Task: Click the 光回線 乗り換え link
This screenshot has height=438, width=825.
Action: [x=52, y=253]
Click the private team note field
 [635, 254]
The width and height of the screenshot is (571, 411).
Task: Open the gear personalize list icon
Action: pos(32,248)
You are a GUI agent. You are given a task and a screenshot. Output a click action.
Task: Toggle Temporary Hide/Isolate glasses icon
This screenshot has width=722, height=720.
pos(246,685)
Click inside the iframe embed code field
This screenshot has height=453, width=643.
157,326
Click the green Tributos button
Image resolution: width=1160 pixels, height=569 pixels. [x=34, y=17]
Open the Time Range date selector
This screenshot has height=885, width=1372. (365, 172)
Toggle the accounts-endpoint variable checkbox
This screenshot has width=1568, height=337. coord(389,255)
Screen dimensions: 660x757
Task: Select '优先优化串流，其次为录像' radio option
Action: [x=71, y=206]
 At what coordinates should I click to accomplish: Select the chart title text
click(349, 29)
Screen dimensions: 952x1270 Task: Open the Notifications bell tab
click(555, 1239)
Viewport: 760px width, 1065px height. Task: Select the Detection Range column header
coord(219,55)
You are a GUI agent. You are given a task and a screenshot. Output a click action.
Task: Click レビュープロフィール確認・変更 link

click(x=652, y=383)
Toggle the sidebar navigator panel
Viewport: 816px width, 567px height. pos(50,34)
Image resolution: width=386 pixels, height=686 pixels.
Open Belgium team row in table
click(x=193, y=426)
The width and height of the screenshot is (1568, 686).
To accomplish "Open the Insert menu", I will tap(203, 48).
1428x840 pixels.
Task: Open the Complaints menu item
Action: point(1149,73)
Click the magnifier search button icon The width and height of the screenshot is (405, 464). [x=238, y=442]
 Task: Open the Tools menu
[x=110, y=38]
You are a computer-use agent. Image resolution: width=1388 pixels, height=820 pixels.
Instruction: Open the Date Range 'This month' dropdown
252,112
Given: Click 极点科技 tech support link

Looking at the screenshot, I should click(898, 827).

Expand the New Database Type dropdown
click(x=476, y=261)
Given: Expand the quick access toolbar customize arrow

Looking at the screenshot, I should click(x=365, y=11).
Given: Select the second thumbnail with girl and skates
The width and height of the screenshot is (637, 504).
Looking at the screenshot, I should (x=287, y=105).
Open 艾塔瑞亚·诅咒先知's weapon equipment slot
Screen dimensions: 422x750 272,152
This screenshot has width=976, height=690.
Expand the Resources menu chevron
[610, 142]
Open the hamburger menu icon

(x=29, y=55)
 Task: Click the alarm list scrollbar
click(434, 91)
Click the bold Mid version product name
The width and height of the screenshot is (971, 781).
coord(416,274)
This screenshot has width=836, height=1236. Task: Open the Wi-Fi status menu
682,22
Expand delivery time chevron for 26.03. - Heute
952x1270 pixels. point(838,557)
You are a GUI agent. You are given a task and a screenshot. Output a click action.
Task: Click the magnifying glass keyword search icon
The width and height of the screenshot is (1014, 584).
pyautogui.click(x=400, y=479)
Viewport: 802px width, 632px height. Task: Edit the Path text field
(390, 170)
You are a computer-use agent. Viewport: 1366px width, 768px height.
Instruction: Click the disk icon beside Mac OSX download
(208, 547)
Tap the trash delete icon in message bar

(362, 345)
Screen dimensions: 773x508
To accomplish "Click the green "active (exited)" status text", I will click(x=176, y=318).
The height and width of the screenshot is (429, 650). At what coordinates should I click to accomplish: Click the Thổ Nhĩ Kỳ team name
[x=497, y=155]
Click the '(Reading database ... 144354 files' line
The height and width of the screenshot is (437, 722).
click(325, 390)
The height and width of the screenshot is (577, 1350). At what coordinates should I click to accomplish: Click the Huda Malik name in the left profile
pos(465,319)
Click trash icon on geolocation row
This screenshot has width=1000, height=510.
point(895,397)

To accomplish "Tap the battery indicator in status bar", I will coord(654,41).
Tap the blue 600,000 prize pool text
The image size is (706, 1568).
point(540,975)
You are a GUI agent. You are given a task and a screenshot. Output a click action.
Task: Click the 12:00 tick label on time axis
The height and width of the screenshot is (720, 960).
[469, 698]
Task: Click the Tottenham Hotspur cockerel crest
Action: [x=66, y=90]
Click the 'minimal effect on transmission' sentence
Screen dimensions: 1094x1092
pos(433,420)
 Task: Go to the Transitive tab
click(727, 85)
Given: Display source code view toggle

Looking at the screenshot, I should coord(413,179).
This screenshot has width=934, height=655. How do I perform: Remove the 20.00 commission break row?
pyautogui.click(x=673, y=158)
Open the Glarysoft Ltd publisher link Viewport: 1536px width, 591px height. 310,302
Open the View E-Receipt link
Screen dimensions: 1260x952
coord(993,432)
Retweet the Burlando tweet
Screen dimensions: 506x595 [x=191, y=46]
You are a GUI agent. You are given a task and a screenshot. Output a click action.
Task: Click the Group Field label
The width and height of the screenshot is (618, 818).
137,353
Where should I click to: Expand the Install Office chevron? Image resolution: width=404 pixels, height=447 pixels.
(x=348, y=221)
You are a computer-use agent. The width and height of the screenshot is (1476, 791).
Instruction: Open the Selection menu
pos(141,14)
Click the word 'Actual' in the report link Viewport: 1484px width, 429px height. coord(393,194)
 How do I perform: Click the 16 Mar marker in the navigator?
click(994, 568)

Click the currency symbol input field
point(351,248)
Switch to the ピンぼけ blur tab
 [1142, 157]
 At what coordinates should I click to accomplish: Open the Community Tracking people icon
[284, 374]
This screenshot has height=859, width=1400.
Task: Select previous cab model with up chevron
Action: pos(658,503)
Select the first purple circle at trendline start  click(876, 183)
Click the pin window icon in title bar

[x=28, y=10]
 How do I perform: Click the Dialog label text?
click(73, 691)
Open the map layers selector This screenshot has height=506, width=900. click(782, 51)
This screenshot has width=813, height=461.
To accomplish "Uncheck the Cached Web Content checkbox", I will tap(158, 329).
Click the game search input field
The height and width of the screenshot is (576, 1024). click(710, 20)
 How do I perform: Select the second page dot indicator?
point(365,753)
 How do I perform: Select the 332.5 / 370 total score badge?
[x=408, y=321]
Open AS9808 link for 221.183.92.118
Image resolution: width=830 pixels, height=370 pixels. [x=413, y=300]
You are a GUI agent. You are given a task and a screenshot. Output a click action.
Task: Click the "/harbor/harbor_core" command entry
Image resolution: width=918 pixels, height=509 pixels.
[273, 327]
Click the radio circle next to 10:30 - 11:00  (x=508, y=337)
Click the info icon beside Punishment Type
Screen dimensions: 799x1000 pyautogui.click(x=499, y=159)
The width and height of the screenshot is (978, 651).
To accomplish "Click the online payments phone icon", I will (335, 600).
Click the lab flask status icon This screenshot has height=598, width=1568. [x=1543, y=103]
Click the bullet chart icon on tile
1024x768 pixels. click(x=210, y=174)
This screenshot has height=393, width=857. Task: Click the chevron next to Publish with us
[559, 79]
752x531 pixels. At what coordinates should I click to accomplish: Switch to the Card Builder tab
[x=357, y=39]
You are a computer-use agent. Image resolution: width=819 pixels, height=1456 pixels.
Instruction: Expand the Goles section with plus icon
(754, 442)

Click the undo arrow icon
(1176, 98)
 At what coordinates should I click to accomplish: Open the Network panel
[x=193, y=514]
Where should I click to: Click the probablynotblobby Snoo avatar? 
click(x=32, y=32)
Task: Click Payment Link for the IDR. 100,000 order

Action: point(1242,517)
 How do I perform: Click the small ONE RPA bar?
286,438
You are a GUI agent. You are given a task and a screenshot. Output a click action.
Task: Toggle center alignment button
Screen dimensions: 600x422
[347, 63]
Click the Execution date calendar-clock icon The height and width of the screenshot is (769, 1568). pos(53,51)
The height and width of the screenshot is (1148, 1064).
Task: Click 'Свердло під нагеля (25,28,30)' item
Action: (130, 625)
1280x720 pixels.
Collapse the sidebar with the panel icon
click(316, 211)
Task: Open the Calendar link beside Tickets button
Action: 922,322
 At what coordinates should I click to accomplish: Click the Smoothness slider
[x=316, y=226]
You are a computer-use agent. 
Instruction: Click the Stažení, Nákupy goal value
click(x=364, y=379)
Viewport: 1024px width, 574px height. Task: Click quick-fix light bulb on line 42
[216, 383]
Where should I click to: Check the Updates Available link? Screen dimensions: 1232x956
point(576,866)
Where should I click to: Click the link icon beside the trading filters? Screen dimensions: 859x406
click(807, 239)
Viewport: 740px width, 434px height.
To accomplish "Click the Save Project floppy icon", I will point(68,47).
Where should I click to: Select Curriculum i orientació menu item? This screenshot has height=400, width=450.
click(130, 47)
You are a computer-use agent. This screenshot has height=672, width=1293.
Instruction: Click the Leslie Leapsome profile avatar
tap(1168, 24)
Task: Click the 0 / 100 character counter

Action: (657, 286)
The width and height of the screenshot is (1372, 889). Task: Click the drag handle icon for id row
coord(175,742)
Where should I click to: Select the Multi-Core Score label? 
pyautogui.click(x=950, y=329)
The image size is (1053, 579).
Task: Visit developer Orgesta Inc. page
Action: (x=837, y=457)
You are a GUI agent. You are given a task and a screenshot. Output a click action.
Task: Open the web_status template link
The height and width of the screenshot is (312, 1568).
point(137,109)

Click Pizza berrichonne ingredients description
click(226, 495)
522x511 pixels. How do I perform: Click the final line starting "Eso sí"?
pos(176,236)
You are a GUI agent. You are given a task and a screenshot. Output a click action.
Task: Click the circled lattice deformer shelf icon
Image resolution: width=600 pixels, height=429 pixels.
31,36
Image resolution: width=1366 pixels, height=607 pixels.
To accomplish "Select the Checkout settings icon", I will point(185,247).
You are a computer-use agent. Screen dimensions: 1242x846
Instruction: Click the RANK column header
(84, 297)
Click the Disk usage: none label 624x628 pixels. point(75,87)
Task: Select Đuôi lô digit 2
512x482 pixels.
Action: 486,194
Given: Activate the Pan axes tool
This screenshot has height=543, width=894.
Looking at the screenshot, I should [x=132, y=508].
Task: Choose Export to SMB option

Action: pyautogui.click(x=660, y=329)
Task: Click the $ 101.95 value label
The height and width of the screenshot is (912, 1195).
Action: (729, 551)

+---+

* **Brief**: If a line in the records above contains the word "computer", copy it.

* **Expected answer**:
You are a computer-use agent. Image resolution: width=1388 pixels, height=820 pixels.
You are a computer-use agent. Viewport: 1366px width, 768px height.
You are a computer-use agent. The width and height of the screenshot is (1476, 791).
You are a computer-use agent. Image resolution: width=819 pixels, height=1456 pixels.
You are a computer-use agent. 
You are a computer-use agent. This screenshot has height=672, width=1293.
You are a computer-use agent. Screen dimensions: 1242x846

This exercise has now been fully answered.